[What to do]
From the entries below, list each line with "Choose".

[Input for this task]
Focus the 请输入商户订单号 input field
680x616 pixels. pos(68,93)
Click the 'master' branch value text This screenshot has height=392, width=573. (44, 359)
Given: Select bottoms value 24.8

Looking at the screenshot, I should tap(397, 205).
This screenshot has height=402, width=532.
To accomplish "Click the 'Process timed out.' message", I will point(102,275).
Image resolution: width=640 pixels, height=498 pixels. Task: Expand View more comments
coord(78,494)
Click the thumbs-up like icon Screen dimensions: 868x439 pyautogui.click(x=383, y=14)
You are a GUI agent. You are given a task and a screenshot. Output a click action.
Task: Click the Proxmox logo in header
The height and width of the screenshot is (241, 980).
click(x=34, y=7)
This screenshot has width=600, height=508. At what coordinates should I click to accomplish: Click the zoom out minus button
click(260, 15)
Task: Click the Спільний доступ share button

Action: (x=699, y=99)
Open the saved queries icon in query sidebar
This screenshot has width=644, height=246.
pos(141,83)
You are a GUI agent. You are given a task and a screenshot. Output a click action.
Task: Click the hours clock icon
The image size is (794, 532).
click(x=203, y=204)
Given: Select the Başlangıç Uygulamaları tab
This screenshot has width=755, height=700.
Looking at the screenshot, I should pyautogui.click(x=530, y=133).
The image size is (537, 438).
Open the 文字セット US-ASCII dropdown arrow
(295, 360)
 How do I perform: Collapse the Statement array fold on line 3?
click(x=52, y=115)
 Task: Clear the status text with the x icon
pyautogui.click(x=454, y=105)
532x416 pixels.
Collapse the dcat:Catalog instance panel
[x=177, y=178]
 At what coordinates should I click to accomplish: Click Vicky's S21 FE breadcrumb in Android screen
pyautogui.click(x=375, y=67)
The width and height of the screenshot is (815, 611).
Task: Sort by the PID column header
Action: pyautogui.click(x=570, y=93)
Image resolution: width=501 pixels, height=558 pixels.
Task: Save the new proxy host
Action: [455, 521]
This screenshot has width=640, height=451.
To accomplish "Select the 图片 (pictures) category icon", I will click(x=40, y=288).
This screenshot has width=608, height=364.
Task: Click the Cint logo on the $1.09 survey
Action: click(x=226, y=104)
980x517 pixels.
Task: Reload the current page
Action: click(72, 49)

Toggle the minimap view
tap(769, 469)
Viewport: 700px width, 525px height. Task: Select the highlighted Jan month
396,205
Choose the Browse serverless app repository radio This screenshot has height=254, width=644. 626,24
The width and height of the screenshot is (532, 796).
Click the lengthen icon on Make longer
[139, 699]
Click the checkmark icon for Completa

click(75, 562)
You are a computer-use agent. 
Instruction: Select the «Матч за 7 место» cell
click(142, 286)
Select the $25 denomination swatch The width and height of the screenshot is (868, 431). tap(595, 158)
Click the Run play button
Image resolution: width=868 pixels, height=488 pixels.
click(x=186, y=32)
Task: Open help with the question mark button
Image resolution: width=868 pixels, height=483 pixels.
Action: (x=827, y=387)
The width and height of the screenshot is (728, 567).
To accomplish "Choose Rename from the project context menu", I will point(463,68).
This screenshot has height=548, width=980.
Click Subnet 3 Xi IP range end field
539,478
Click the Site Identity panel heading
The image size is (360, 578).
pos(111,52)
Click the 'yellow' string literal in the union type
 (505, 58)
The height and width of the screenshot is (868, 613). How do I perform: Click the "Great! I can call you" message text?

[Answer box]
Choose the Browse serverless app repository radio This screenshot has height=254, width=644. 626,24
To accomplish "Choose Rename from the project context menu", I will point(463,68).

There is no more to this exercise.